── Provided passage ──
Grant Taxing: to Dr.States
David J. States
states at ibc.wustl.edu
Wed Jan 3 13:54:43 EST 1996
Alex Berezin wrote:
> What are the CONSTRUCTIVE proposals from YOUR side ?
While the current system is imperfect, it has produced
remarkable results over many years. I would like to
see:
1) support for people and institutions - Institutions are
built on people and to my view are the primary vehicle through
which support for people as opposed to projects should be
channeled. But our academic insitutions are under real
stress and the future holds significant new challenges
(the increasingly litigious field of intellectual property,
competition from network based remote learning centers,
politicization of research funding, and a profound
anti-intellectual undercurrent to contemporary political
debate, increasing demands on charity for social services,
etc.). Strong and diverse support for academic institutions
needs to be fostered. Scientists must be active in
politics, broadly defined.
2) establish a biomedical research trust fund - the health
care and biotechnology industry depends on basic biomedical
science, but for good economic reasons it may not make sense
for a private company to devote resources to basic research
that will not payoff for many years or may even benefit
competitors as much as the company itself. Just as our
national highway system is maintained and extended by a tax
on gasoline paid by all drivers, our biomedical research
infrastructure should be supported by an assessment on all
health care expenditures that is insulated from the vagaries
and fluctuations of day to day politics.
───
── Entries shown ──
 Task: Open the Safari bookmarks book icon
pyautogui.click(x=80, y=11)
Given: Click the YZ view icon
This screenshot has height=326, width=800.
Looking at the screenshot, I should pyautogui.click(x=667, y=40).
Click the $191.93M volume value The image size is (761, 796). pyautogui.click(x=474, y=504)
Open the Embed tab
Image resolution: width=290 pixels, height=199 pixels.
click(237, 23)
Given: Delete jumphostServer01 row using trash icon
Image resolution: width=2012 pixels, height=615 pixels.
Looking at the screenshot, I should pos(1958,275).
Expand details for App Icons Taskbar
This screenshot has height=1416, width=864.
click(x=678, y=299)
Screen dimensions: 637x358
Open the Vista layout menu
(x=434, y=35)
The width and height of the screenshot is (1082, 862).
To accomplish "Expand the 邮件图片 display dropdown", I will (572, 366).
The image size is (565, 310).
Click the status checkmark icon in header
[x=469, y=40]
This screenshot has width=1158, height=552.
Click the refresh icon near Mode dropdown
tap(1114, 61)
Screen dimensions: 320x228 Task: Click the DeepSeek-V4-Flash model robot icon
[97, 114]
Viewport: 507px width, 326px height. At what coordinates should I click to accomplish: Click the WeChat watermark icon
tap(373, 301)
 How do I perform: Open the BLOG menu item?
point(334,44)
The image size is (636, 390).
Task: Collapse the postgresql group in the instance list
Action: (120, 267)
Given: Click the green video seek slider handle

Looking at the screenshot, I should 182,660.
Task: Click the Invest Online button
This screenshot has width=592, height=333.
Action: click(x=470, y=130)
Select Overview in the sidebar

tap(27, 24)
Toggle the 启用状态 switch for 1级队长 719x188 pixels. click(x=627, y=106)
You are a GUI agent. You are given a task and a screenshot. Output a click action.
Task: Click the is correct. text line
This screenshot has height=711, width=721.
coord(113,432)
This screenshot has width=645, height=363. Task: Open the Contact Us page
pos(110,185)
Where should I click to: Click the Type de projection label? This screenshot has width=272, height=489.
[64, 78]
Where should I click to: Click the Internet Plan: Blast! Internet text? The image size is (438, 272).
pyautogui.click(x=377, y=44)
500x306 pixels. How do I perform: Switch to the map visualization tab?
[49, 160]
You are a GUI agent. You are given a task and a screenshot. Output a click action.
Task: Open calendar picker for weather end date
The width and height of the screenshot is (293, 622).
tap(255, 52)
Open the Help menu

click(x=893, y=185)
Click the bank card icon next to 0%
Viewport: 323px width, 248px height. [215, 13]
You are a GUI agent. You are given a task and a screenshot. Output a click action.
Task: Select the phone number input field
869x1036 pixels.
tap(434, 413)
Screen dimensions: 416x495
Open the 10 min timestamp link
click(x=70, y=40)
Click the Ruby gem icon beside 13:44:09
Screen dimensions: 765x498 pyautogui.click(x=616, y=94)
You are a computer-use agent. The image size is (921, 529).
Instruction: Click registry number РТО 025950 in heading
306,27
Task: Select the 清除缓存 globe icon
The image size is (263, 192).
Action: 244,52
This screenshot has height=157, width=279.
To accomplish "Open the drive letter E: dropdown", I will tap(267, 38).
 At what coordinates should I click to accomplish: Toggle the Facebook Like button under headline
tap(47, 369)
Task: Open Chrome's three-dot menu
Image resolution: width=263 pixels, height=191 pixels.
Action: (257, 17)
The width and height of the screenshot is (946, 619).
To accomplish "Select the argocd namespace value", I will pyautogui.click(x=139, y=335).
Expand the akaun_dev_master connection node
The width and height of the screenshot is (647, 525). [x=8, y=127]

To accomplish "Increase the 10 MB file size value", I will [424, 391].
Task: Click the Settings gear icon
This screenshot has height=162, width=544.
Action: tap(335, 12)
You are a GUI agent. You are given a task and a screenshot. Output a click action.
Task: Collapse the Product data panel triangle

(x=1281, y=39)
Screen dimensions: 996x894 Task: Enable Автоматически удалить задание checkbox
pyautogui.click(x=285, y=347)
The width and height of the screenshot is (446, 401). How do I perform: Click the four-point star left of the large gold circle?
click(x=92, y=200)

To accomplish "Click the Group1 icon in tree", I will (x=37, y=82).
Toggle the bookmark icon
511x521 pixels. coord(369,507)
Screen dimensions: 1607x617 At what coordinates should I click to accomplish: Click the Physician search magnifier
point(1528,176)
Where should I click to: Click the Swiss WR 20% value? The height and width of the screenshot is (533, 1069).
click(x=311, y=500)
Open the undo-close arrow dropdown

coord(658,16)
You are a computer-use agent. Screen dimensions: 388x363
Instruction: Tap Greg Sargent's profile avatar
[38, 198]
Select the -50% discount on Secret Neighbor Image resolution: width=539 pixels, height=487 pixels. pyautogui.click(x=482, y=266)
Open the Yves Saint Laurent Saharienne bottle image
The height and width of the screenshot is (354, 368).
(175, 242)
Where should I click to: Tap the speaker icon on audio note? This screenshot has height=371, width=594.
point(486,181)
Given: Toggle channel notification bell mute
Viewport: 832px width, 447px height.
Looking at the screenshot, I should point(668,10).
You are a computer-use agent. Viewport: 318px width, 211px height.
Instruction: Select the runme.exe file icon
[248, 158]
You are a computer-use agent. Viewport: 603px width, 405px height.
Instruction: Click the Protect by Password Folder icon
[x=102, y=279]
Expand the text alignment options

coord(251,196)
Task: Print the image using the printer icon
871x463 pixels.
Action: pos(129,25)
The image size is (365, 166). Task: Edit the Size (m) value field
───
- **Activities**:
a. List the future challenges to academic institutions that the post on research funding names in parentheses.
b. Decide whether each statement agrees with the post on research funding, answering yes or no and quoting the words that settle it:
(i) The writer holds that the current system, though imperfect, has worked well.
(ii) The proposed biomedical research trust fund would be paid for by a tax on gasoline.
(iii) Institutions should be the main channel for supporting projects rather than people.
c. Carry on the post on research funding from its last sentence.

- **Answers to the exercises**:
a.
- The increasingly litigious field of intellectual property
- Competition from network-based remote learning centers
- Politicization of research funding
- A profound anti-intellectual undercurrent to contemporary political debate
- Increasing demands on charity for social services

b.
(i) Yes: "While the current system is imperfect, it has produced remarkable results over many years."
(ii) No: "our biomedical research infrastructure should be supported by an assessment on all health care expenditures"
(iii) No: "the primary vehicle through which support for people as opposed to projects should be channeled"

c.
3) move to earlier decisions on career development - we are
abusing young scientists by insisting on an extended doctorate
followed by one or more postdoc positions before considering
them for a tenure track position. It is unreasonable to expect
professionals to subsist at poverty wages and to delay marriage
and family until their mid or late thirties. Better to make
the hard decisions early while there is still time to develop
alternative careers.
Competitve peer review of research funding remains a corner
stone of science policy, and I would not change that.